__Article__.
---

Again, I own the straight cable version of the M50, so I'm unsure if there's a difference in quality between it and the coiled version. With that said, while the finish is nothing out of the ordinary on the M50 I still find it to be superior to the TMA-1's. The latter sports a grippy, almost grimy finish. In addition, while the coiled design may be welcome for DJing, it's somewhat of an inconvenience for general listening. I also think the M50's termination is more well designed. Both have a threaded 1/4" adapter, but the way the M50's clicks into place when it's fully fastened is a subtle but welcomed bit of engineering.
The design of the headphones themselves are both top-notch and obviously built durable enough to handle the stresses of professional use. While the M50 is primarily plastic, it in no way feels cheap and has no perceivable point of weakness. The headband has a bit of flexibility and the overall build is a reasonably comfortable circumaural design. It does have slightly more clamping force than ideal for my head and I can always feel that it's there, but I can enjoy it for at least a few hours before any discomfort sets in.

---

__Given information__.
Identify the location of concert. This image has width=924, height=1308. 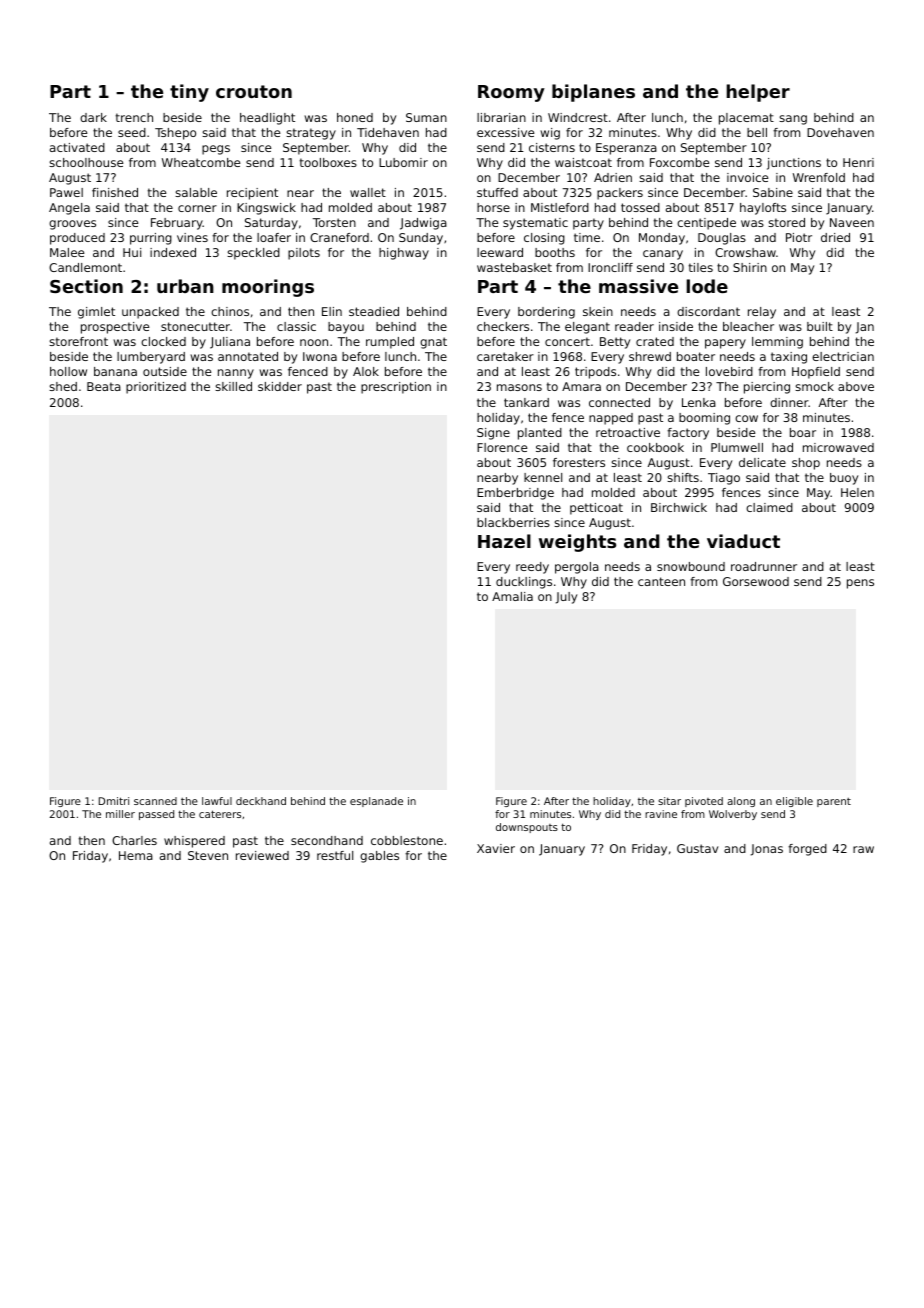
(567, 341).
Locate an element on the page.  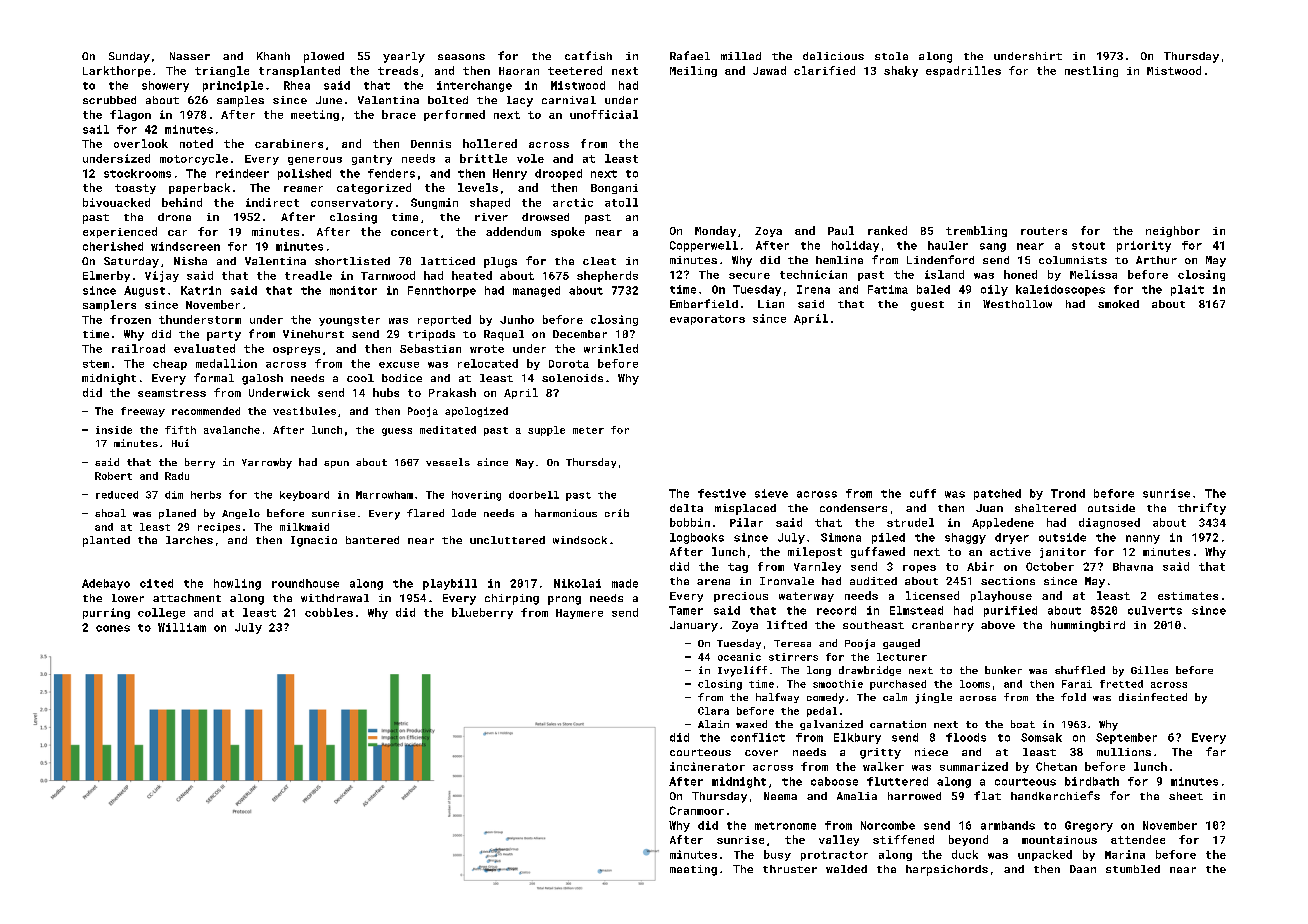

---

__Problems to solve__.
1. In the first paragraph of the headphone review, which features of the M50 and the TMA-1 does the writer compare?
2. Copy the headphone review word for word from "The design of" to "discomfort sets in.".
The material comes from a separate source and has no connection to the headphone review.

__Results by task__.
1.
- Finish
- Cable design (straight versus coiled)
- Termination (the threaded 1/4" adapter)

2.
The design of the headphones themselves are both top-notch and obviously built durable enough to handle the stresses of professional use. While the M50 is primarily plastic, it in no way feels cheap and has no perceivable point of weakness. The headband has a bit of flexibility and the overall build is a reasonably comfortable circumaural design. It does have slightly more clamping force than ideal for my head and I can always feel that it's there, but I can enjoy it for at least a few hours before any discomfort sets in.